Pierre Samanos

Parler de sa peinture, lorsque l’on a comme conception que le mot ne couvre pas cette réalité, c’est déjà la trahir et se trahir. Des mots sont disponibles :

métier, vie, amour, volonté, hasard, rencontre, choix,... et puis ?... “ J’en mets et j’en retire jusqu’à ce que ça fasse bien ” disait Bonnard et Braque “ l’Harmonie pour moi, c’est rejoindre un certain néant intellectuel ” et puis ?... Comment je fais ma peinture n’intéresse que moi. Pourquoi je fais ma peinture ? A chacun sa réponse, la mienne n’est pas plus valable... et puis ?...

Il se trouve que “ l’outil-atelier peinture ” a ses exigences, mais que personne n’est obligé d’y pénétrer, d’y travailler... et puis ?...
Lorsque j’y pénètre, que se passe-t-il ? D’abord l’angoisse qui me commande de ressortir. Quand je ne ressors pas, la question est : où en étais-je hier ? Et ces toiles en cours, qui attendent une solution, et moi aussi. Elle est loin la sérénité. Et on en revient aux mots du début, on peut y ajouter : pinceaux, peinture, papiers, toiles, châssis,... plus une infinité de combinaisons qui siègent sur cette surface plane depuis des siècles. Voilà mon métier qui invite celui qui regarde à son propre voyage.
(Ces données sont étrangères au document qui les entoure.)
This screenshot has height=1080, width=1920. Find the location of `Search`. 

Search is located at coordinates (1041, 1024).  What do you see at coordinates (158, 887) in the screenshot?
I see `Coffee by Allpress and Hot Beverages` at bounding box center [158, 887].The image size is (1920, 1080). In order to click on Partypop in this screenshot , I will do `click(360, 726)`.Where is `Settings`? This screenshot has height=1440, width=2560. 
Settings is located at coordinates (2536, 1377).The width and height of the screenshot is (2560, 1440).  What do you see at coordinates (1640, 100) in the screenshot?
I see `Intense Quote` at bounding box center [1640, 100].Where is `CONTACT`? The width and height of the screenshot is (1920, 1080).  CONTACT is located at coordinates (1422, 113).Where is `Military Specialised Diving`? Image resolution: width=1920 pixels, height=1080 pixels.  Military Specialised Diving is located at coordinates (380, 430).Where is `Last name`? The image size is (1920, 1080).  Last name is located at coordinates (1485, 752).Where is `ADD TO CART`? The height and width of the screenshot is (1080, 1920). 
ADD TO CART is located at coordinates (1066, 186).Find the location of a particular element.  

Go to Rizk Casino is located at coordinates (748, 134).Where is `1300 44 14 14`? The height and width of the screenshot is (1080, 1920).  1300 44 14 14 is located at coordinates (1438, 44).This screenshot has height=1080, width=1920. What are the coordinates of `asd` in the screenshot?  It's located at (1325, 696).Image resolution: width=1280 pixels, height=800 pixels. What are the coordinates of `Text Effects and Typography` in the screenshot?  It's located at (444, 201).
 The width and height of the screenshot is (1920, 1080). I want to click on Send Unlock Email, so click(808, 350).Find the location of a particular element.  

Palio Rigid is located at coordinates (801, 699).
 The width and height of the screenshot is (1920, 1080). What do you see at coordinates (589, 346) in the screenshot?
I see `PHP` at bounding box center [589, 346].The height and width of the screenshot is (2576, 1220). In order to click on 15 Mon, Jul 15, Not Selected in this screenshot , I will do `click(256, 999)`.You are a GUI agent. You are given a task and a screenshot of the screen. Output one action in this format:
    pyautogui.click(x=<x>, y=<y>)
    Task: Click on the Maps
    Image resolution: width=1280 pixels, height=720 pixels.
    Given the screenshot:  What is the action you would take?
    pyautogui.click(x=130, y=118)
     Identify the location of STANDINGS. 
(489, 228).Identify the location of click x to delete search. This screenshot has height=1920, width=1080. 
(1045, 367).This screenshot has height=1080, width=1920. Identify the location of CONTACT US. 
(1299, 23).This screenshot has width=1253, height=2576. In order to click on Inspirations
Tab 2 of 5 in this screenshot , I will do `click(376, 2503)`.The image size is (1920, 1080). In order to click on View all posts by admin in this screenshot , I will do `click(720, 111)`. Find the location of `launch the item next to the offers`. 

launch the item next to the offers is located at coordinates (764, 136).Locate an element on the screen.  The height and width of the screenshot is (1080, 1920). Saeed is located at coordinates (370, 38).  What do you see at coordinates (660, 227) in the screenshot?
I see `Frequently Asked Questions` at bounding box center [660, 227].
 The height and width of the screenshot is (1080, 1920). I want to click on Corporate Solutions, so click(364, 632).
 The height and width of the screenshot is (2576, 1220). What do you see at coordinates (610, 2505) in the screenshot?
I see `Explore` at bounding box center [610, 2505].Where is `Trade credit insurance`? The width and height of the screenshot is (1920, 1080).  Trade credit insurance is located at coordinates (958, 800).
A lui de juger ce qui est utile, ici-bas, ou non.

José Ravelo

José Ravelo, c’est l’Espagne, c’est l‘Andalousie ! C’est à la fois le peintre de cette terre de “ sangre y muerte ”, et l’homme de l’espoir, un personnage atypique et attachant, aux limites picturales d’un Goya et au lyrisme d’un Garcia-Lorca.

Entrer dans l’univers de sa peinture, c’est se livrer entier aux mystères romantiques, c’est pénétrer dans une sorte d’aura mystique dont les femmes, “ la femme ! ”, sont le centre de gravité, c’est s’ouvrir malgré soi à un monde du réel qui repousse nos frontières aux limites de notre imagination. Les personnages de Ravelo, erratiques, angoissés et angoissants, les yeux noyés dans des horizons qui nous sont imperméables, révèlent au premier regard la fragilité des hommes et l’incommensurable profondeur de leur nature.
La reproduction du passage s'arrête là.